START DATA
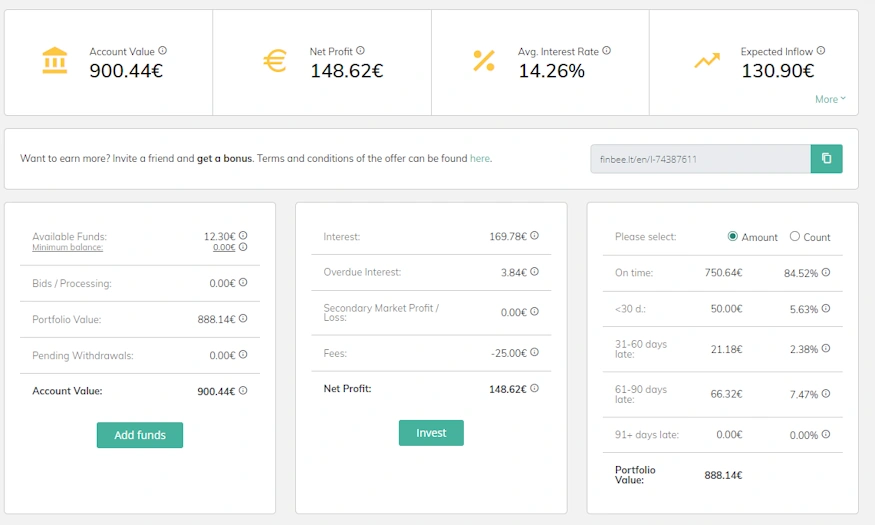
Task: Click info icon in the Portfolio Value row
Action: coord(243,319)
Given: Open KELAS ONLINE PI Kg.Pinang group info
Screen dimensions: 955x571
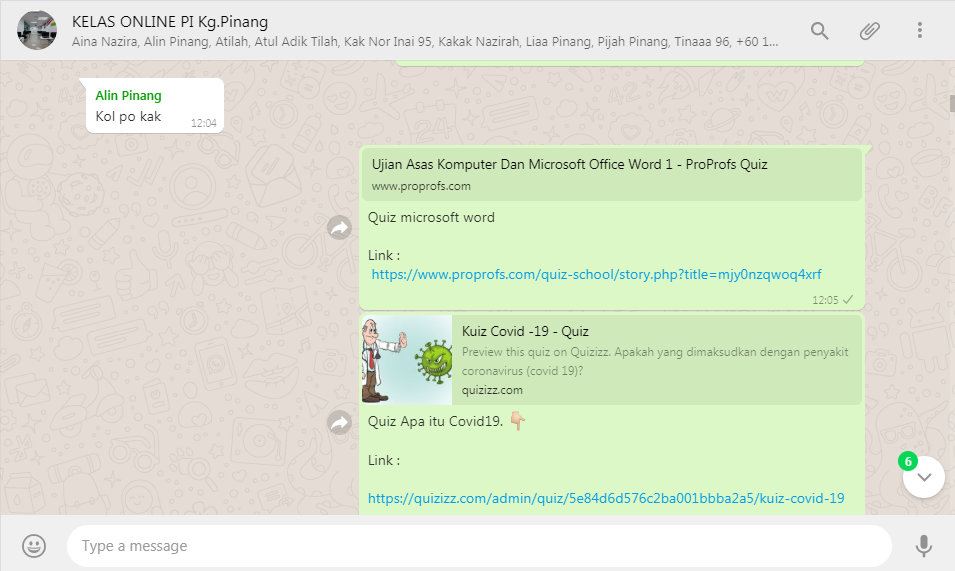Looking at the screenshot, I should (x=170, y=21).
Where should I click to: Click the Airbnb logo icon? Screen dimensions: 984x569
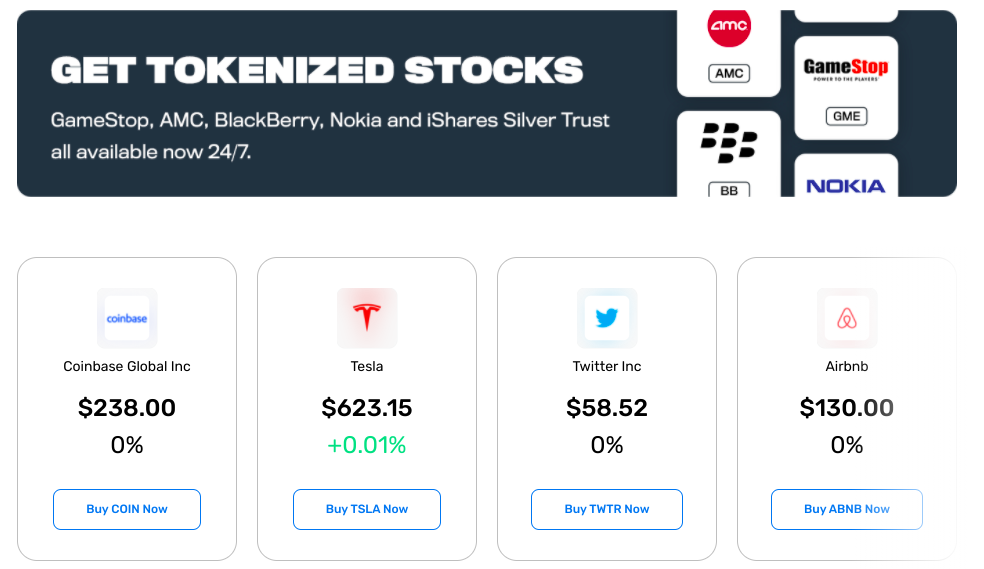pos(847,318)
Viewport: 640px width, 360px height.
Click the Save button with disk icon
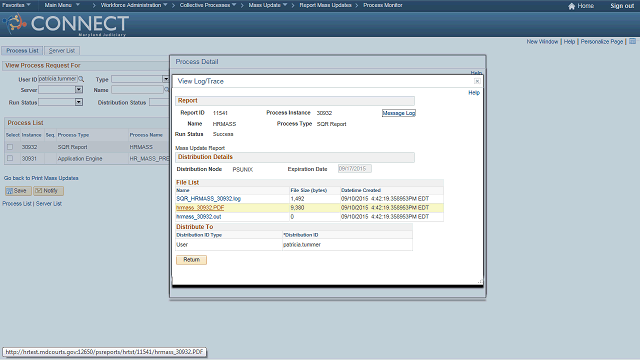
END DATA
WORK INSTRUCTIONS
Set down exactly, and only, the lines from the one holding "Where should I" to the end of the records above, leaving every picture out.

SOLUTION BELOW
Where should I click to: Click the Airbnb logo icon? Screen dimensions: 984x569
pos(847,318)
Viewport: 640px width, 360px height.
Click the Save button with disk icon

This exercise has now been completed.